Onların yazdığını yazsak güneşe hasret kalırız!
- GİRİŞ30.01.2025 07:56
- GÜNCELLEME30.01.2025 07:56
Muhabirlik adı altında “muhbirlik” yapmak, “gazetecilik” kisvesiyle gizli bilgileri ifşa etmek, dünyanın her yerinde ağır suçtur…
Malum zihniyetin referans gösterdiği Batı, ulusal güvenlik konusunda asla taviz vermiyor.
ABD’den Almanya’ya, İngiltere’den Fransa’ya kadar tüm Batılı ülkelerde, devlet sırlarını ve kişisel bilgileri ifşa edenler çok ağır cezalara çarptırılıyor.
Fransa ve Almanya’da, devlet sırrı sayılabilecek bilgileri paylaştıkları için geçmişte çok sayıda gazeteci gözaltına alındı.
2011 yılında İngiltere’de yasa dışı dinleme yaptığı gerekçesiyle 168 yıllık “News of the World” gazetesi kapandı.

## Verilen alıştırma
Metne göre 2011 yılında İngiltere'de hangi gazete, hangi gerekçeyle kapandı?

## Sağlanan veriler
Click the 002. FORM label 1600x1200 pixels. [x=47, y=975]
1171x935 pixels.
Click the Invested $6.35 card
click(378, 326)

## Alıştırmanın sonucu
168 yıllık "News of the World" gazetesi, yasa dışı dinleme yaptığı gerekçesiyle kapandı.